→ **What to work on**
Return all lines from the entries below in which the word "user" is present.

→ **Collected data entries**
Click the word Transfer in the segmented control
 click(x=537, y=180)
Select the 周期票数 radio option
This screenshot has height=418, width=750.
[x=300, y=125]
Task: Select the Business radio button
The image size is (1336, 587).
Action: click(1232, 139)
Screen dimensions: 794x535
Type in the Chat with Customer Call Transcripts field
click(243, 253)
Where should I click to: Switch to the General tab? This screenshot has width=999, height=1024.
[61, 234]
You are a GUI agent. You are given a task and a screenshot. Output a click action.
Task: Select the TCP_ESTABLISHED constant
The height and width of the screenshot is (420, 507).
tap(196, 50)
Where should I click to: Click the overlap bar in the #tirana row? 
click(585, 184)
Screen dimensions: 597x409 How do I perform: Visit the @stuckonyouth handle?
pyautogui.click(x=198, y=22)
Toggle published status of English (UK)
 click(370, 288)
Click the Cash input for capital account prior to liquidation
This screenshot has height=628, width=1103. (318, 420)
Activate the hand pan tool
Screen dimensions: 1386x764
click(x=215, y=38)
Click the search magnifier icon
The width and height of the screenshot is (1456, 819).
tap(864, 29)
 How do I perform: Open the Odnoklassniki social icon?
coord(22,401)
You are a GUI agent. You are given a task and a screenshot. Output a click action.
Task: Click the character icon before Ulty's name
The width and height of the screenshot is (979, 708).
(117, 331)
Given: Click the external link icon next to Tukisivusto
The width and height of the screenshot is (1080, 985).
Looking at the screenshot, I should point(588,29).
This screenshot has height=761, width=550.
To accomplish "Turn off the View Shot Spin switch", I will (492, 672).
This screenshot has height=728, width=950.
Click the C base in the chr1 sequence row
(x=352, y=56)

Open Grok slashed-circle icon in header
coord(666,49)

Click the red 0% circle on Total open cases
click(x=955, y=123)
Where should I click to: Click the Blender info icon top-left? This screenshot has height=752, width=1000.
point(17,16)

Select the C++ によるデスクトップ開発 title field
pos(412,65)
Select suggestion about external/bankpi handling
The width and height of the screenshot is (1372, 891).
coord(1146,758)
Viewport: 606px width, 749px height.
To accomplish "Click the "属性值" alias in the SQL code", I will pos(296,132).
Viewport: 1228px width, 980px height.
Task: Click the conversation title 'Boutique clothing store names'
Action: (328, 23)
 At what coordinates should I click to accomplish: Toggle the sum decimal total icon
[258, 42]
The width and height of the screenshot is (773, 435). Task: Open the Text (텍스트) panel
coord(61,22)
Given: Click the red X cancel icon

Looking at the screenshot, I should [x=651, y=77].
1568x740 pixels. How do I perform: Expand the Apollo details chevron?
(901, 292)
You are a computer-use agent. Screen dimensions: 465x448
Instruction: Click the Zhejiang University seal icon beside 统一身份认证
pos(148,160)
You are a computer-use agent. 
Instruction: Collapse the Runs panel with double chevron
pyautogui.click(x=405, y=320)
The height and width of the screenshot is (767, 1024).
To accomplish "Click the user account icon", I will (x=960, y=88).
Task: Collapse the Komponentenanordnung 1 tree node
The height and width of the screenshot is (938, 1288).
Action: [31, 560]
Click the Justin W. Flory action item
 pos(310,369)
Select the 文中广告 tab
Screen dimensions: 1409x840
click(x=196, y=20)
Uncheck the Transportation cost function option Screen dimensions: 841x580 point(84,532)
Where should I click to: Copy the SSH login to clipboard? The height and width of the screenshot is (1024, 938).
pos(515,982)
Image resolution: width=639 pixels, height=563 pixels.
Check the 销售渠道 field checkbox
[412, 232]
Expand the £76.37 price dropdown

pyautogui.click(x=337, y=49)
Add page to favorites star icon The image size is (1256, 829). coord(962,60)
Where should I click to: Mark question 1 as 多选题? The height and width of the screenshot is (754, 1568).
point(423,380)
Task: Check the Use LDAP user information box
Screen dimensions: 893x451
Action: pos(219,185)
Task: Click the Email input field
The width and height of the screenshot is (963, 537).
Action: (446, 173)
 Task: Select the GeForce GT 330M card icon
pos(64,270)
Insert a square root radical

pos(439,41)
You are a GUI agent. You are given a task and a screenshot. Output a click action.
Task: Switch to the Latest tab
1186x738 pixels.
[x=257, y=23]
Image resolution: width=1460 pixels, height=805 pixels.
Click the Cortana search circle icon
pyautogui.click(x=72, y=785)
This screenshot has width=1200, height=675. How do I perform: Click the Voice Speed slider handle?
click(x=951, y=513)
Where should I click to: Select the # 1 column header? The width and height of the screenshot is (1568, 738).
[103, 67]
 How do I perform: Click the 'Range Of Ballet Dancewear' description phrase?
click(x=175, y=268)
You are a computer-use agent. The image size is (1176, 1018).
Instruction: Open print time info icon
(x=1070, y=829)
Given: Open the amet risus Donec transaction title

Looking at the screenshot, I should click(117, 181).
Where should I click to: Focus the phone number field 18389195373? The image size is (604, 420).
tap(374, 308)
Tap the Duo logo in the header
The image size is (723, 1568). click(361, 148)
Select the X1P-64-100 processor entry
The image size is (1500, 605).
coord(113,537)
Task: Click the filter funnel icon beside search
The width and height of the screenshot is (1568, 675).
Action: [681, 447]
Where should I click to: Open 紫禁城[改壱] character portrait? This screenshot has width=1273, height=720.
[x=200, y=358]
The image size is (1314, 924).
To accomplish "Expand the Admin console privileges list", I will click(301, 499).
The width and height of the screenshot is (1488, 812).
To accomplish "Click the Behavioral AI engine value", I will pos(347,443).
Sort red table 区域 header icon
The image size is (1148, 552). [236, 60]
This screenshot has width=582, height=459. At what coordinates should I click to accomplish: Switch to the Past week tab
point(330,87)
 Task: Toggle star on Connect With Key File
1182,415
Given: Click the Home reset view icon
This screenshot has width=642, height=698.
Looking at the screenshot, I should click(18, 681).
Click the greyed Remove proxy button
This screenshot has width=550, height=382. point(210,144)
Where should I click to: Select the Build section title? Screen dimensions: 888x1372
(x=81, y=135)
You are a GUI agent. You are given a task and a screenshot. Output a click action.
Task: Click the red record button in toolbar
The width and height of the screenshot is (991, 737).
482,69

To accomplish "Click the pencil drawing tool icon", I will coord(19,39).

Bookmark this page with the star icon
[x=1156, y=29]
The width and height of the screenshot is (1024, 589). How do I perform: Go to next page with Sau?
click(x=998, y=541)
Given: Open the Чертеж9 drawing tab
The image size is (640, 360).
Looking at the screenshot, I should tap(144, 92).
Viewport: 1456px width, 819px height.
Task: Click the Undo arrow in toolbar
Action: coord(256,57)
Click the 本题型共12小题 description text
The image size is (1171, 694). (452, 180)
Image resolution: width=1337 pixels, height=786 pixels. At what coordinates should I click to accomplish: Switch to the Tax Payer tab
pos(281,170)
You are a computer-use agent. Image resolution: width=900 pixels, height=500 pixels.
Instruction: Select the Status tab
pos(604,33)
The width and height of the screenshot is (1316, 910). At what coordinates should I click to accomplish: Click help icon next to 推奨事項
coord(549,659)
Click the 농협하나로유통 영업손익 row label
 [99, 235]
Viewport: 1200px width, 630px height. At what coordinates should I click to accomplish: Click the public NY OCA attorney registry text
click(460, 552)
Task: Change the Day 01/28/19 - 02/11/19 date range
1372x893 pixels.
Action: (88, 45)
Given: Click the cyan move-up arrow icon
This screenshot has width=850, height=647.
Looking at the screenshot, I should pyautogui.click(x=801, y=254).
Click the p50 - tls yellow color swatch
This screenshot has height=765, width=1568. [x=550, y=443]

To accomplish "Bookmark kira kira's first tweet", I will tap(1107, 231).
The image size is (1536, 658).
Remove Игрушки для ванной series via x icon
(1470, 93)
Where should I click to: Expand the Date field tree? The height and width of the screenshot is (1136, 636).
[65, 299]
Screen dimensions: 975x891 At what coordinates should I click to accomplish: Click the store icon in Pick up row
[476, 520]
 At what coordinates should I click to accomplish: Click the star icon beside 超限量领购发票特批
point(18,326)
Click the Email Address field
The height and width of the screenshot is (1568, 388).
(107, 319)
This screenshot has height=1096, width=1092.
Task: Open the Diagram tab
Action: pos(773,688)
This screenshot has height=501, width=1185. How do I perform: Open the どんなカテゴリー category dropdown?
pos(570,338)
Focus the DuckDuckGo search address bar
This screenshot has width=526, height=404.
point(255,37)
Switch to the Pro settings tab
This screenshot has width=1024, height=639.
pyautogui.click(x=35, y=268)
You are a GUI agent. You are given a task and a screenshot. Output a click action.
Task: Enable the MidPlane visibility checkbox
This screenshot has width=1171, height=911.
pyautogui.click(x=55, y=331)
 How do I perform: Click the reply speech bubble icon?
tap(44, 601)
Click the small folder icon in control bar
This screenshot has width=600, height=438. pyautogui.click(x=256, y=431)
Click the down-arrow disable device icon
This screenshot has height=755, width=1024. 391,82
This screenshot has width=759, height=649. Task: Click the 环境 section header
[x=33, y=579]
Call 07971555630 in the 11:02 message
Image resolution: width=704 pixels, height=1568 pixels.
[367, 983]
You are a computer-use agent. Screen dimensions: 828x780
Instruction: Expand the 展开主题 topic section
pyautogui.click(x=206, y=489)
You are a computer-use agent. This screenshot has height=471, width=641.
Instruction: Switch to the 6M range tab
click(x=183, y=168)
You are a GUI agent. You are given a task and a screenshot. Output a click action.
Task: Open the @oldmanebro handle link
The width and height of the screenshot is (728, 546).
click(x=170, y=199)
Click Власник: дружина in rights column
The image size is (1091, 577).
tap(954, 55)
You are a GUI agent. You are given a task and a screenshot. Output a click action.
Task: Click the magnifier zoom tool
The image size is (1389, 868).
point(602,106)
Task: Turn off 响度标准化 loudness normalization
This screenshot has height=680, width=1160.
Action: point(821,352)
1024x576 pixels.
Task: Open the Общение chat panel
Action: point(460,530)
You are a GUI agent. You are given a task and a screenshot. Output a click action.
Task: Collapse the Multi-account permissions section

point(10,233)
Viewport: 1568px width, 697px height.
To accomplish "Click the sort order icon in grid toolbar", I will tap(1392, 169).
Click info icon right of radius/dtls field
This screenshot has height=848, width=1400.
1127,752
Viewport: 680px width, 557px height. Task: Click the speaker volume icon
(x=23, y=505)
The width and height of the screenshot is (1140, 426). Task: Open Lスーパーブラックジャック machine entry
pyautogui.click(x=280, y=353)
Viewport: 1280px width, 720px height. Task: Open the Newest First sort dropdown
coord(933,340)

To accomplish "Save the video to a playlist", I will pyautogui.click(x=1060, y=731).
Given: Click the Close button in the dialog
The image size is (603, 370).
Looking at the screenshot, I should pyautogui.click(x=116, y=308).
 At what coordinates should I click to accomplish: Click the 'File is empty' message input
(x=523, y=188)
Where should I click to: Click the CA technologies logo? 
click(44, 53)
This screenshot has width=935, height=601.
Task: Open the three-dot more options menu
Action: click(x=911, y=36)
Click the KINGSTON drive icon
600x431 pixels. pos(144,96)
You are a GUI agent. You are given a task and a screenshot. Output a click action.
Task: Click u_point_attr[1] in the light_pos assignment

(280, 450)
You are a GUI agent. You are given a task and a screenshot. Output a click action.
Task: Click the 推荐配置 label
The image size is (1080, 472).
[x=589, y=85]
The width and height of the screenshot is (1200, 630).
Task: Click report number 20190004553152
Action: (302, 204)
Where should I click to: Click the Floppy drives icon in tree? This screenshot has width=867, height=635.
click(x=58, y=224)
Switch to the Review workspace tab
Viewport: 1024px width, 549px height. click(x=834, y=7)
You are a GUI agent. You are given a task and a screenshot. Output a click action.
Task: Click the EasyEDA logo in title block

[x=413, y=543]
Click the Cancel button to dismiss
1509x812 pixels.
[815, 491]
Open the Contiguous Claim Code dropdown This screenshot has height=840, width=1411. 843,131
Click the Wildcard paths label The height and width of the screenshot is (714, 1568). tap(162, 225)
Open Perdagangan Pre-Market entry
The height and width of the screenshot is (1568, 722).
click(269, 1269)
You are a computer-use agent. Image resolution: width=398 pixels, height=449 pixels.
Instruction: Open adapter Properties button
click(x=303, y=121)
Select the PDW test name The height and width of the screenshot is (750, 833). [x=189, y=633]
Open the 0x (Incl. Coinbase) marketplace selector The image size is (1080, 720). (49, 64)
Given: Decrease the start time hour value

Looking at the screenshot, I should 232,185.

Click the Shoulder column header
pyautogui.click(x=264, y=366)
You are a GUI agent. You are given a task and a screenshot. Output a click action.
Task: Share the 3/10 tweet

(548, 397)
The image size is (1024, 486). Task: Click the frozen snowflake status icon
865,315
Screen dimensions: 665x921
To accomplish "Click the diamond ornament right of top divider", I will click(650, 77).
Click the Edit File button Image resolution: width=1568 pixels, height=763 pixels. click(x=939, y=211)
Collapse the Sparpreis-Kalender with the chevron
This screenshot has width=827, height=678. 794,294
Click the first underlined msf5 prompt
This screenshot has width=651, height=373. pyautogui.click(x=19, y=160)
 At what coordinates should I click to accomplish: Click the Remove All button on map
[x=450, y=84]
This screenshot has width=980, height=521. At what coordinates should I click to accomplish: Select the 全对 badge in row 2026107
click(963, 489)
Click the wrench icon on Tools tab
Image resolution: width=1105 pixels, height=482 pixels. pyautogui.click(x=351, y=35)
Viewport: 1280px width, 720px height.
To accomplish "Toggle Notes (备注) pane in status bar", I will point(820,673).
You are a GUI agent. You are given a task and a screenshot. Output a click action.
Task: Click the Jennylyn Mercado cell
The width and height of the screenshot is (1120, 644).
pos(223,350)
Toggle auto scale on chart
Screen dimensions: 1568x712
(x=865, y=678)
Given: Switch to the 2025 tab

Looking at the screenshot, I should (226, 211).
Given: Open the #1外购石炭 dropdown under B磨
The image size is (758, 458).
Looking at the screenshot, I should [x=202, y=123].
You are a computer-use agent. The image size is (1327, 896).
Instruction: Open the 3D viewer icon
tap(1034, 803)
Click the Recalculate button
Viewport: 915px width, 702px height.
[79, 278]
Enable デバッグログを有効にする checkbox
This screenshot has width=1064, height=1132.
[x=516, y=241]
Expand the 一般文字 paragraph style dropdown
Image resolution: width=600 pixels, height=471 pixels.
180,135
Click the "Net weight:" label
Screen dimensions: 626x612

→ **Solution to the problem**
To accomplish "Click the user account icon", I will (x=960, y=88).
Task: Check the Use LDAP user information box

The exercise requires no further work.